_Directive_
Carry on the wedding announcements text below, starting after its last sentence.

_Page text_
++++

Wedding Wednesday – James William Woods and Darnella Turner

Darnella Turner is my 1st cousin 2x removed. Her parents are Alexander Turner and Jane Alice Brotherton. Our common ancestors are Thomas Turner and Mary Jane Carradice – my 2x great grandparents.

Darnella was born on 7 September 1915 in Clitheroe, Lancashire.

On 18 September 1937 Darnella married James William Woods at Mount Zion Chapel, Clitheroe. The wedding was announced in the Clitheroe Advertiser and Times on Friday 24 September 1937 (image from

Darnella Turner & James William Woods - CAT 24 September 1937.png


At Mount Zion Chapel, Clitheroe, on Saturday, much interest was taken in the marriage of James William Woods, only son of Mr. and Mrs. Woods, of 26 Longworth Road, Billington, and Miss Darnella Turner, 20 Whipp Avenue, Clitheroe.
The bride who was given away by her brother, Mr. J. Turner, wore a royal blue dress, with hat and shoes to tone, and a spray of pink carnations. Miss G. Turner was bridesmaid and she was attired in an air-force blue dress with hat and shoes to tone, and had a spray of pink carnations.
Mr. William Turner carried out the duties of best man and Mr. Reginald Davies was groomsman. Mr. J. H. Shaw officiated, and after the ceremony a reception was held at the bride’s home. The presents included gifts from operatives at Sun Street mill and S. Longworth and Sons, Ltd., Whalley.

Wedding Wednesday – Frank Price and Audrey Veronica Peters

Frank Price is my 1st cousin 1x removed. His parents are Edward Price and Leah Musgrove. Our common ancestors are Joseph Musgrove and Elizabeth Ann Turner – my great grandparents.

Frank was born on 27 March 1925 in Clitheroe, Lancashire.

On 27 December 1947 Franck married Audrey Veronica Peters at St. Leonard’s Church, Langho, Lancashire. Details of the wedding were published in the Clitheroe Advertiser and Times on Friday 2 January 1948 (image from

Frank Price & Audrey Veronica Peters - CAT 2 January 1948.png


At St. Leonard’s Church, Langho, on Saturday, the Rev. H. Townsend performed the marriage of Miss Audrey Veronica Peters, youngest daughter of Mr. and Mrs. S. Peters, Sunnyside Avenue, Billington, and Mr. Frank Price, eldest son of Mr. and Mrs. E. Price, 24 Larkhill Cottages, Langho.
Given away by her father the bride wore a gown of white crepe satin, with train, her full-length veil being held in place by a coronet of orange blossom. She carried a bouquet of anemones.
Miss Annie Peters, sister of the bride, and Miss Ruth Garrett, friend of the bride, were bridesmaids; the former being attired in pale pink crepe-de-chine, and the latter in dusky pink crepe-de-chine. Both carried silver muffs and had haloes to match.

++++

_Dataset extract_
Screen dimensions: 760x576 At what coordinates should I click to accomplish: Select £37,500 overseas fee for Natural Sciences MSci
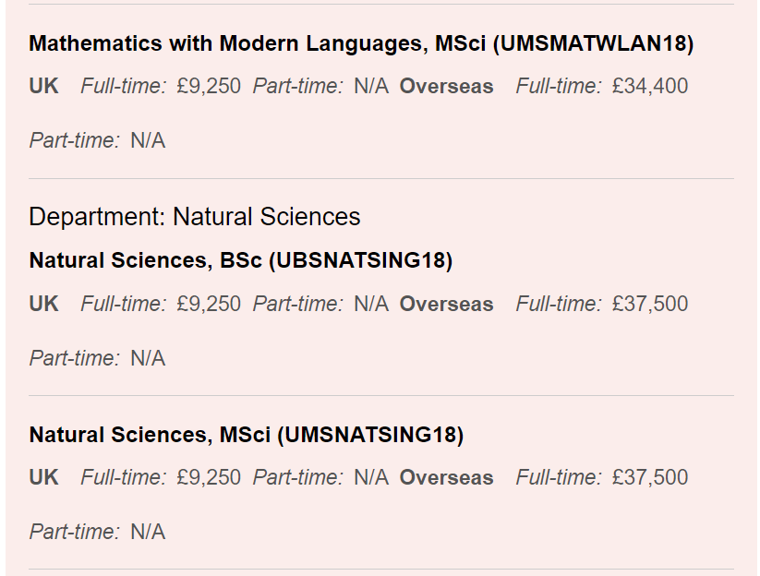click(649, 477)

++++

_Answer_
Miss Barbara Price, sister of the groom, was a small attendant, and wore a full-length dress of pale-blue satin, with matching Juliet cap, and carried a silver muff.
Mr. W. Procter acted as best man, and Messrs. W. Peters and G. Price were groomsmen.
The hymns “The voice that breath’d” and “Lead us heavenly Father” were sung. Mr. D. H. Stiff being at the organ.
After a reception at the Black Bull Hotel, Old Langho, the newly-married couple left for a their honeymoon, the bride travelling in a rust brown dress and tweed coat, with accessories to tone.
Wedding gifts included a set of cutlery from the bride’s colleagues on the office staff of Messrs. Rd. Briggs and Sons, Ltd., Bankfield Works, Clitheroe; and a set of carvers from the bridegroom’s friends at the Lancashire War Agriculture Department, Ribchester.
Mr. and Mrs. Price will make their home at Sunnyside Avenue, Billington.

Wedding Wednesday – Arthur Riley and Mary Proudfoot

Mary Proudfoot is my 3rd cousin 1x removed. Her parents are Arthur Proudfoot and Ellen Ann Myers. Our common ancestors are William Stowell and Ellen Lane – my 3x great grandparents.

Mary was born in Burnley, Lancashire on 27 February 1909.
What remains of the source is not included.